Ce raisonnement revient à comparer le bio avec le non bio. L’eau du robinet et l’eau de source sont deux produits différents. Nous vendons une eau minérale, d’une pureté incroyable, là où l’eau du robinet ne l’est pas du tout. A vous de voir ce que vous voulez consommer, et choisir la qualité de ce que vous voulez ingérer. Les consommateurs se posent de plus en plus de questions sur la qualité de ce qu’ils mangent, beaucoup moins sur l’eau qu’ils boivent. Notre activité comme toutes les activités industrielles a un impact, et l’idéal serait de ne rien produire du tout – et donc n’avoir besoin de rien. Croire que l’eau du robinet n’a pas d’impact, ou qu’il est faible, est totalement faux, mais quelque part là ne se situe pas le débat. L’eau du robinet, nécessaire, est un autre produit, avec d’autres caractéristiques, d’autres impacts, d’autres bénéfices sociétaux. Nous, à notre échelle, essayons de proposer le meilleur produit possible, avec le moins d’impact possible sur l’environnement.
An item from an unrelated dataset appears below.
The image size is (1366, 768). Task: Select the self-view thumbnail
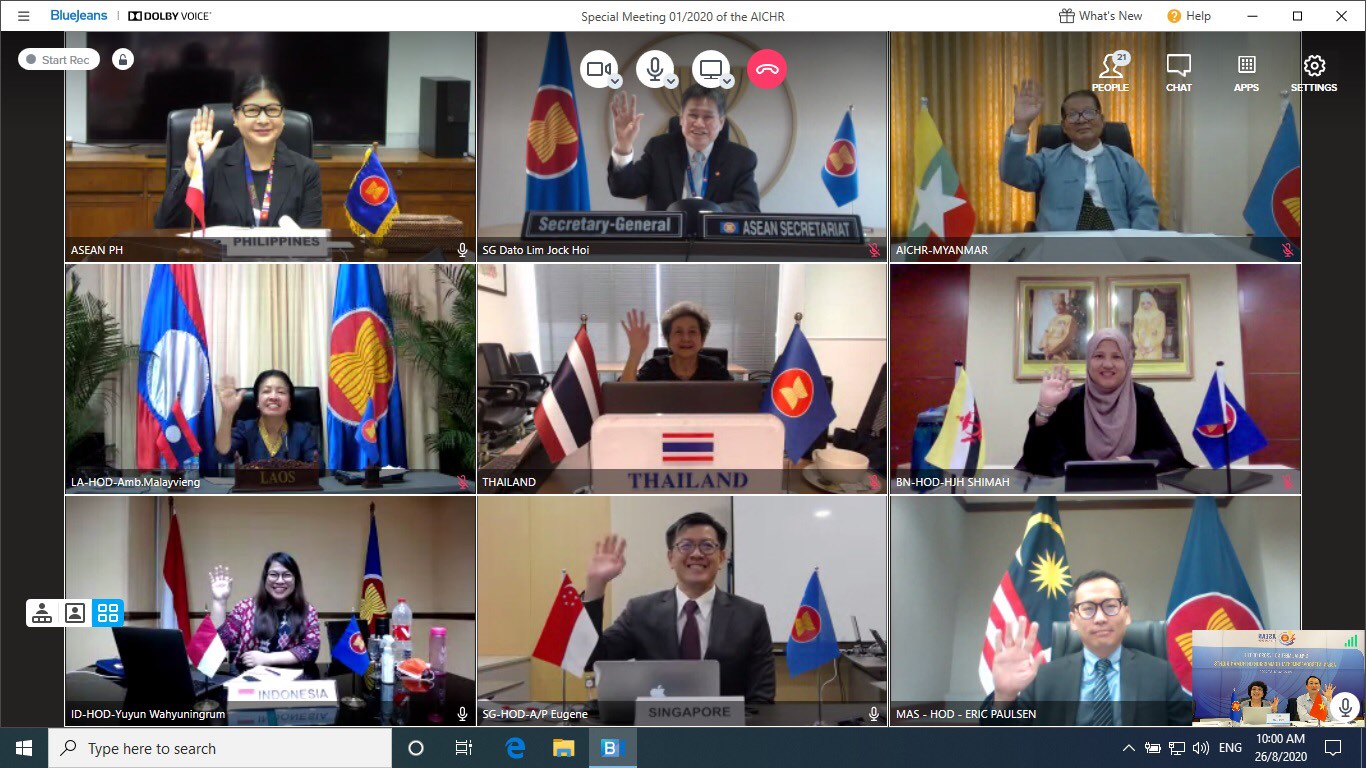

Les consommateurs aujourd’hui consomment sans trop se poser de questions des produits avec des impacts environnementaux certains, mal compris, peu mesurés et finalement peu déclamés. Quand on nous parle souvent de plastique dans l’eau en bouteille, il faut remarquer que les emballages sont de grade alimentaire et qualifiés de neutre, certifié par le régulateur, ils sont entièrement recyclables en France. Ce n’est pas forcément le cas de tous les secteurs : par exemple et pour ne citer que le débat sur les micro-plastiques qui fait rage en ce moment, les fibres textiles synthétiques sont souvent faites de polyester qui relâchent des millions de nano particules par lavage. Si on veut consommer de manière responsable, il faudrait d’abord faire attention à notre consommation de vêtements.

Propos recueillis par Sophie Guignard

Vous avez aimé cette interview ?

Partagez la !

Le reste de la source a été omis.